More than a decade ago, California voters were the first in the nation to approve so-called "medical marijuana." Since then, hundreds of prescription pot storefronts have sprung up across the state. And that's now given rise to a new, one-of-a kind school in Oakland: Oaksterdam University trains students how to work in the medical marijuana industry.
Oaksterdam is the brainchild of Richard Lee. He's a medical marijuana activist and pot dispensary owner.
The curriculum includes everything from lectures on the political and legal history of medical marijuana to the basic botany of cannabis, such as why a grower wants to identify and separate male from female plants.
"Generally, you're going to get rid of the male plants that create pollen that would fertilize the female plants and that's how you get sin semilla, or seedless cannabis," Lee says. "It will grow a lot more healthier flowers without the seeds because it's not putting energy into seeds. Plus you don't want seeds in your cannabis. It's like seedless grapes. You don't want seeds in your grapes.
Students pay $75 for this course, which Lee hopes will help professionalize the medical marijuana industry. He says there are about 400 cannabis outlets in California employing several thousand people.
The class is just one part of Lee's vision to not only promote the medical marijuana industry, but also to revitalize this part of beleaguered downtown Oakland, which he's dubbed "Oaksterdam."
"When I went to Amsterdam, one of the big things that struck me was how the cannabis industry there — all of the cannabis coffee shops are intertwined with the rest of downtown," Lee says. "It's not a segregated little tourist district; it's just part of the rest of downtown and it all works together and so that's what we saw that we could do with this part of downtown Oakland."
Amid the boarded up storefronts, Lee points out a coffee shop where anyone can walk in and buy a latte, cappuccino, or just plain joe. In the back of the shop, medical marijuana patients can buy small amounts of cannabis.

▸ Activity 1
In the passage about Oaksterdam University, how much do students pay for the course?
▸ Activity 2
Carry on the passage about Oaksterdam University from its final sentence.

Stored data entries:
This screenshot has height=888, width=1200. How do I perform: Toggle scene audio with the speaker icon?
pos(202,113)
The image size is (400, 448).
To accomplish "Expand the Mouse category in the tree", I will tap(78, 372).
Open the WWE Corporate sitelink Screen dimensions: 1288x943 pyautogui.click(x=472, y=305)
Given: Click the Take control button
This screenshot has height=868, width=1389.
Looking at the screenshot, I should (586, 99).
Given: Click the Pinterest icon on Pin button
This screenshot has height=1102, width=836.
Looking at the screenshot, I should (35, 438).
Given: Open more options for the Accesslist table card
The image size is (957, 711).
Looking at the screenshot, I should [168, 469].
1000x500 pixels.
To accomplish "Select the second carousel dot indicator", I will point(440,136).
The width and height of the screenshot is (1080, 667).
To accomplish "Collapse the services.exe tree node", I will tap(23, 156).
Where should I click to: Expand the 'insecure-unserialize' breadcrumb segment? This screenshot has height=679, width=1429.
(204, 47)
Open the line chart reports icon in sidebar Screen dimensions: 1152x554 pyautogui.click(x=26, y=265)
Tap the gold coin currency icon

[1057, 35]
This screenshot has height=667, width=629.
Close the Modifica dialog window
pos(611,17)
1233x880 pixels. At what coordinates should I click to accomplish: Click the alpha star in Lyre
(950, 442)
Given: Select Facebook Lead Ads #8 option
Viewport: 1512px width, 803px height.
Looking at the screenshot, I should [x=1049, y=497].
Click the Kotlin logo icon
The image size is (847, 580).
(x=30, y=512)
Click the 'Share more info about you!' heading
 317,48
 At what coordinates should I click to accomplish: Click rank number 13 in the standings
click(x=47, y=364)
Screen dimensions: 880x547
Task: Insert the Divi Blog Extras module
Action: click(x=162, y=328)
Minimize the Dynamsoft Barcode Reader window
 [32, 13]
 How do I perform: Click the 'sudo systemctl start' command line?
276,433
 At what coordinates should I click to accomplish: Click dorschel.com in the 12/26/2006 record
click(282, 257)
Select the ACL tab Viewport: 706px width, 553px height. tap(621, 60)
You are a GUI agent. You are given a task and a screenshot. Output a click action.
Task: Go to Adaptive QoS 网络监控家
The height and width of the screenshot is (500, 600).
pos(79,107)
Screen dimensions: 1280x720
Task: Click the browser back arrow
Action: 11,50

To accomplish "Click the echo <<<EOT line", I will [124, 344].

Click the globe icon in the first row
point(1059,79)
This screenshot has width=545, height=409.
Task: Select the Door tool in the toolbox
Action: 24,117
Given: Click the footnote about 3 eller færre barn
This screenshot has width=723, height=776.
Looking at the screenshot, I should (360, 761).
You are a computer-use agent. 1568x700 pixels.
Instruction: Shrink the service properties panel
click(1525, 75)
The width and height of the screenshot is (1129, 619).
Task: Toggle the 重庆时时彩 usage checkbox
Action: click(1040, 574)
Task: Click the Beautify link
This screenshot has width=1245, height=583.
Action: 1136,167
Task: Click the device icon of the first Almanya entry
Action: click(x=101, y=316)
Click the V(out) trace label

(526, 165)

▸ Result 1
$75

▸ Result 2
Neighboring shop owners say they are grateful for the marijuana-buying customers who've been attracted to Oaksterdam.
"I've been here for the past five years and I just want to say to thanks to Richard for bringing all the new customers to the area," says Gertha Hayes, who runs a women's boutique. She says a lot of women who are waiting for their husbands come in and browse.
Of course, not everyone is so thrilled.
"The problem with this is that it really sends the wrong message to the community," says Michael Chapman, an assistant special agent for the drug enforcement agency in San Francisco. "There's nothing good that comes out of this. To put this on as some type of a university where people are learning something productive is, to me, just a farce."
Chapman declined to say whether Oaksterdam University would merit enough attention for a future raid.
There have been many in California recently. In spite of the state's law, buying, growing and selling marijuana is still a federal crime.
Meanwhile, Oakland city officials, having reached a tentative accommodation with the cannabis dispensaries, appear to shrug their shoulders at the mention of Oaksterdam University. After all, it's not illegal to talk about growing marijuana.